Bütün bunlar, aslında yaşayacak sadece 20 yılı olan çocuklara devletin ve toplumun ne kadar ilgi gösterdiğini ortaya koyuyor.
Biz çok düştük
Duchenne için Pitsburg Üniversitesi'nde oluşturulan Aile Araştırma Projesi çerçevesinde Internet'te bir sayfa hazırlanmış. 29 Eylül 1995'te 17 yaşında ve bundan yedi ay sonra 15 yaşında ölen iki kardeş Christopher ve Patrick Furlong'a adanan bu sayfada çocuklar hastalıklarını şöyle anlatıyor: ‘‘Duchenne'de kas hücrelerimizin, birbirlerini birarada tutmak için tutkalı (distorofin) kalmıyor. Böylece kaslarımız ölüyor ve biz hareket edemiyoruz. Tutkal kalmıyor çünkü, X kromozomunda doğru olmayan bir şeyler var. Buna gen diyorlar ve bu hastalık sadece erkek çocuklarda oluyor. Başlangıçta zor da olsa yürüyebiliyor ve merdivenleri çıkabiliyorduk. Çok düştük. Ama zamanla, 9 ya da 12 yaşına geldiğimizde yürüyemez hale geliyoruz ve tekerlekli sandalyede oturmak zorunda kalıyoruz. Zaman geçtikçe ve 16-18 yaşına geldiğimizde kollarımız da tutmaz hale geliyor. Herşey için yardıma ihtiyaç duyuyoruz. Nefes almak da zorlaşıyor çünkü bu kaslar da çok yorgun... Biz çok hastayız. Bazen daha 20 yaşımıza varmadan ailelerimize veda etmek zorunda kalıyoruz.’’
Kasetin parası çocuklara
Müzisyen Sabahattin Sel'in oğlu da bir Duchenne hastası. Sabahattin Sel son olarak İskenderun Belediyesi'nde çalışmış. Burada işine son verildikten sonra da çeşitli yerlerde kendi müziğini yapmaya çalışıyor. Ama müzik piyasasının vahşi koşulları onu zorluyor. Oğlunu yeşil kart ile tedavi ettirmeye çalışıyor.

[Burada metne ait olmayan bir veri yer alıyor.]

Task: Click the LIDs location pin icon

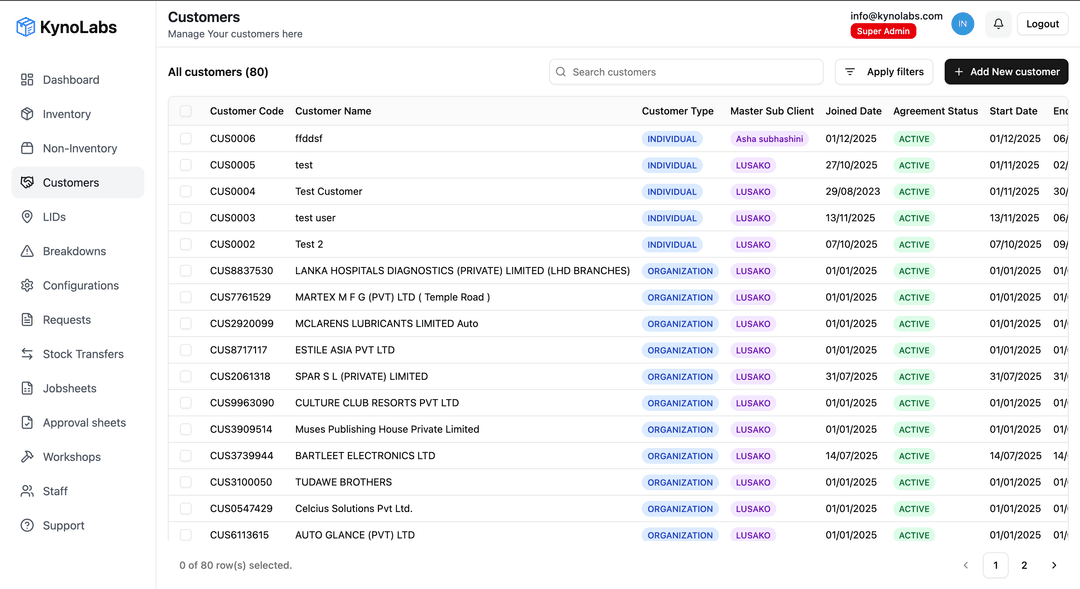Action: [x=27, y=217]
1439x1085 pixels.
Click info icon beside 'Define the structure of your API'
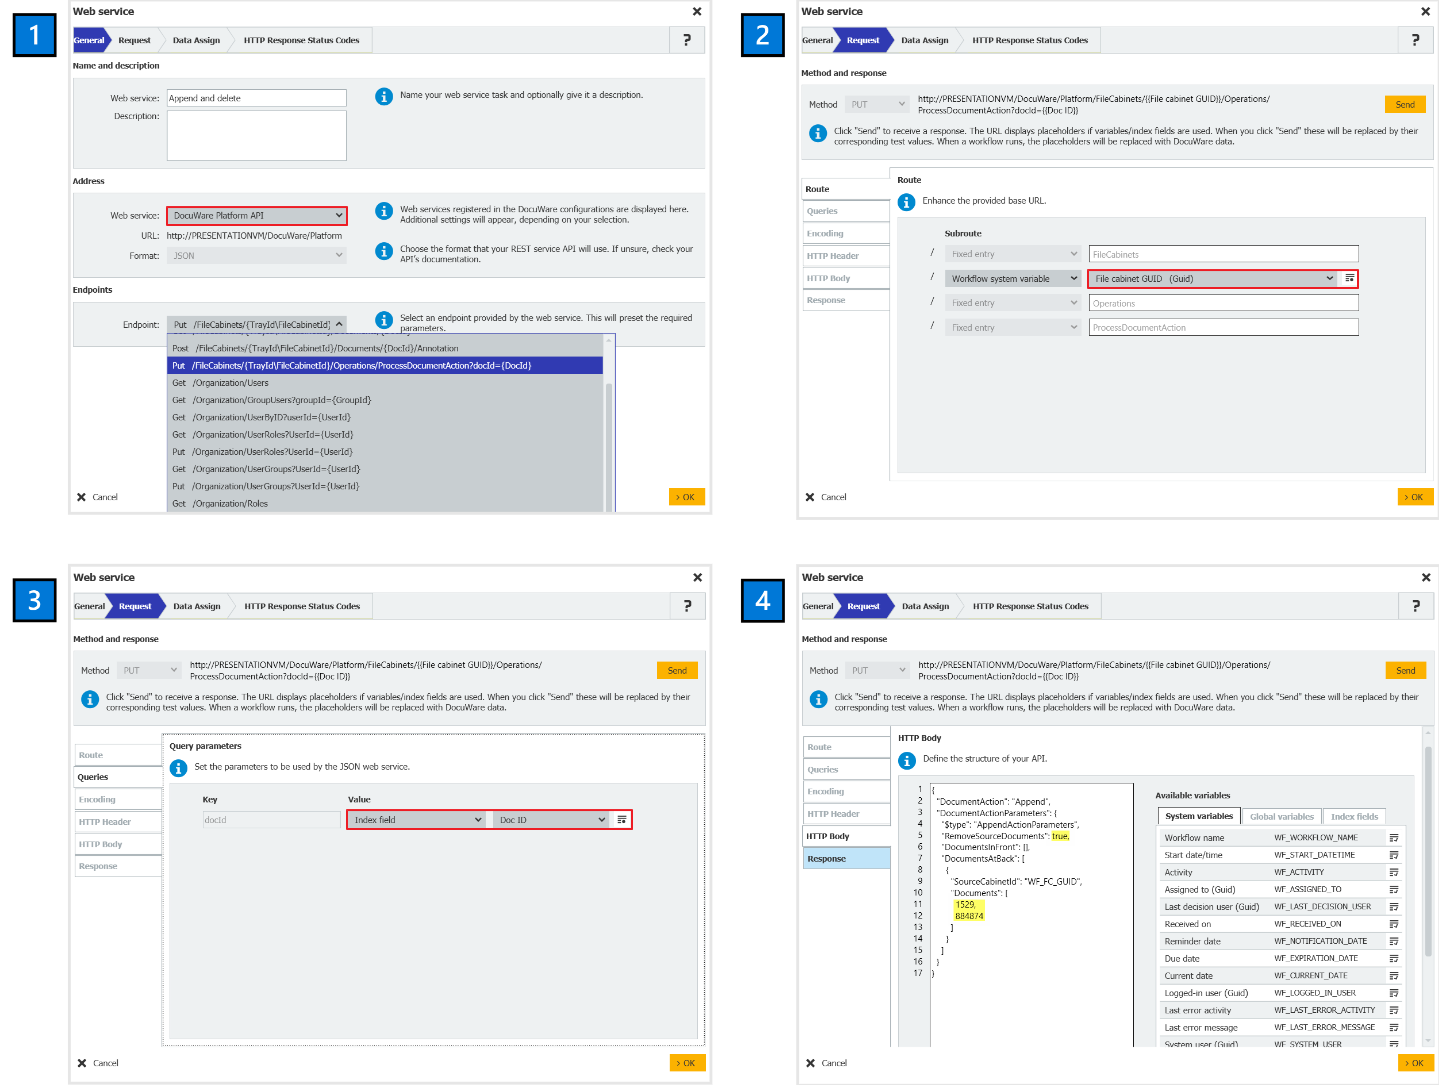point(906,760)
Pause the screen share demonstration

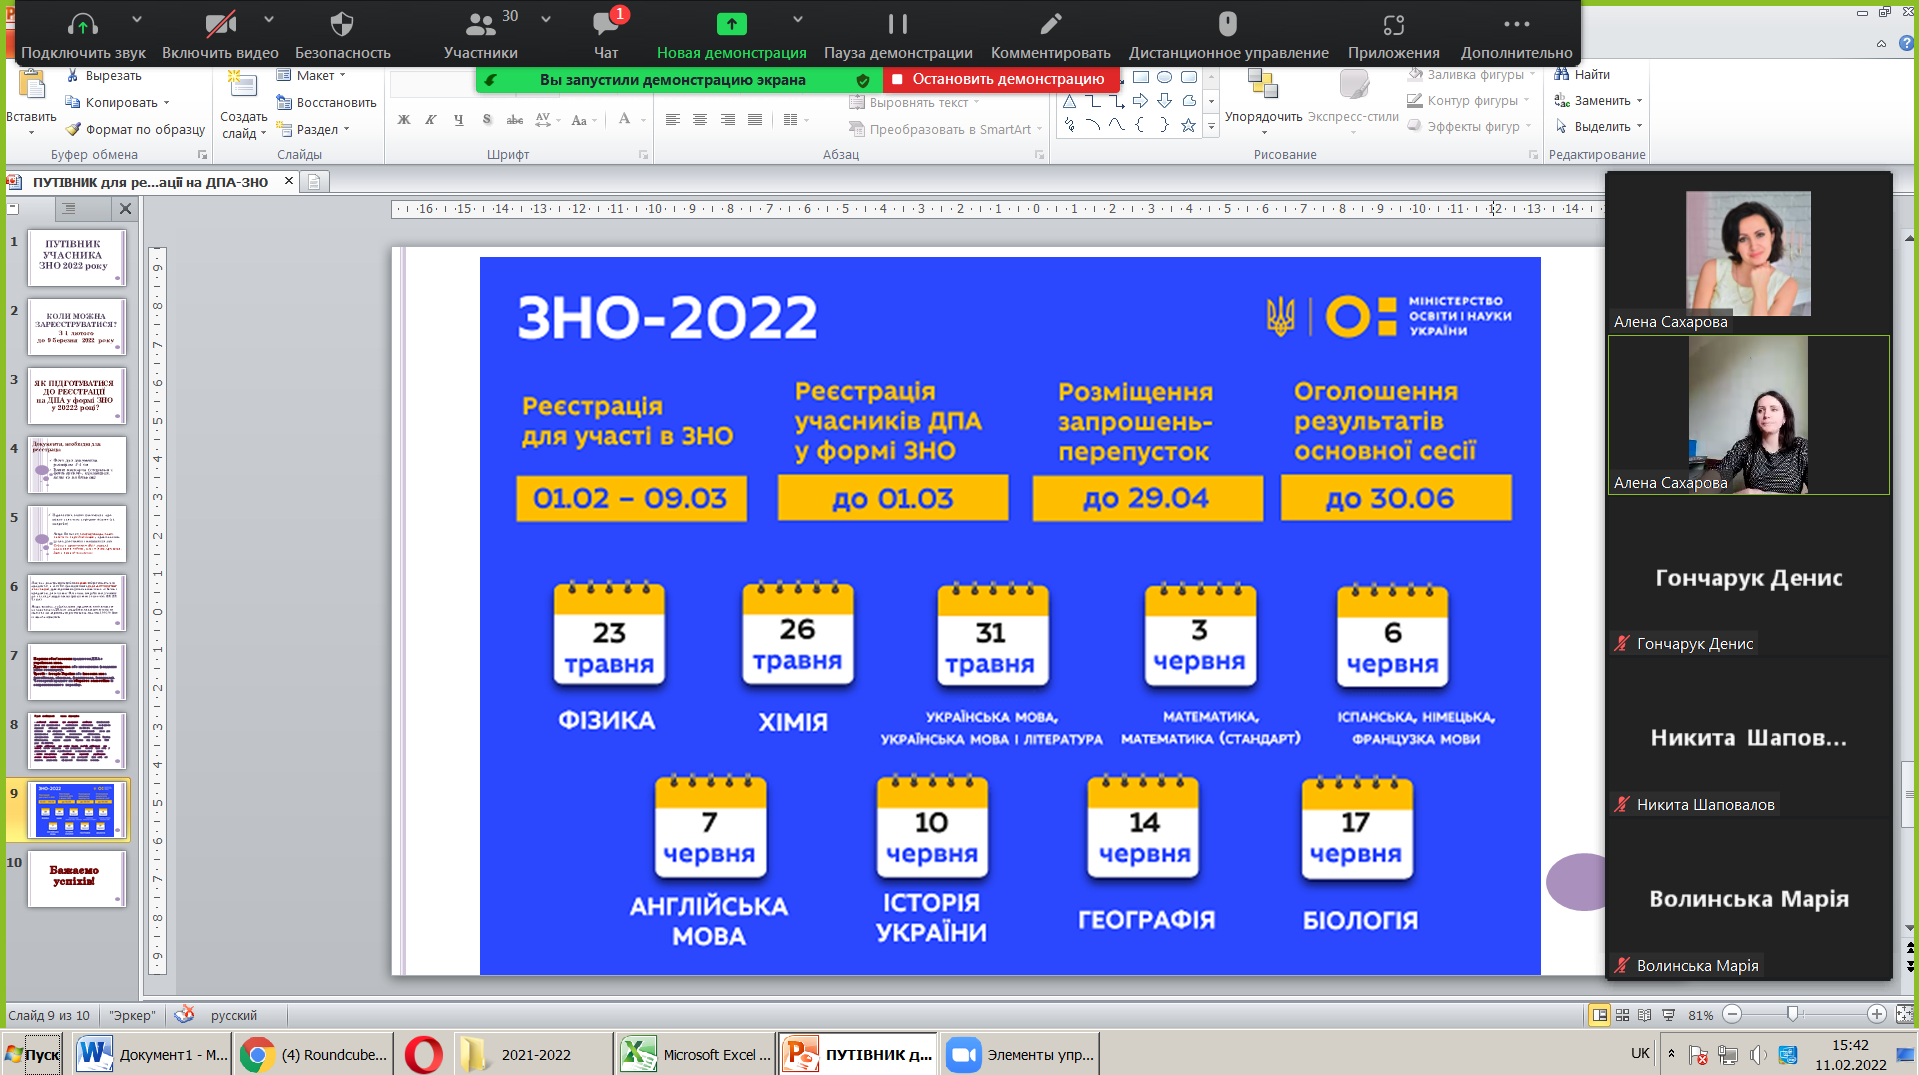[897, 25]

Çocukları Duchenne'e yakalanmış bütün aileler gibi Sabahattin Sel duruma tüm gerçekliğiyle yaklaşıyor: ‘‘Aslolan şu; çocuğumuzun iyileşmeyeceğini biliyoruz. Bu hastalığa sahip diğer çocukların bakımı ya da hasta çocuk doğurma olasılığı bulunan ailelerin uyarılması için bir şeyler yapmak gerekiyor. Bu hastalığa sahip insanların yaşamlarının sonuna kadar rahat yaşamalarını sağlayacak, bilgilerin verileceği bir merkez olacak. Ailelerin tanışacağı, seminerlerin düzenleneceği bir merkez olmalı. Ben kendimi buna adadım.’’
Uzunca bir süredir bestelerini bir kasete dönüştürmeye uğraşıyor Sel: ‘‘Diyelim ki ben ürünlerimi duyurdum. Ben kalkıp bu ürünlerimin vergi hesaplarıyla uğraşmayacağım. Tam tersi örneğin gelin arkadaşlar, Kas Hastalıkları Derneği, paranız mı yok sizin, böyle bir merkeze mi ihtiyacınız var? Buyrun benim kazancım. Buyrun merkezinizi, diyebilmeliyim.’’
Duchenne'in Sel'in sanat yaşamı üzerinde de önemli bir etkisi var: ‘‘Bazen bu psikolojiyi atmaya çalışıyorum, bir süre atabiliyorum. Ama dışarıda da çocuklar var ve onlar koşuyorlar. Onları görünce benim çocuğum geliyor aklıma. Bu psikoloji beni yıktı...’’ Sabahattin Sel'in yaşamının tek bir merkezi var artık: ‘‘Hayat devam etmek zorunda çünkü bir çocuğumuz daha var. Hayat devam etmek zorunda çünkü, acısını yaşadığımız çocuğu iyileştirmeye yönelik çalışmalar var. Yaşam devam etmek zorunda çünkü çare bulunduğunda, çok paraya ihtiyaç var...’’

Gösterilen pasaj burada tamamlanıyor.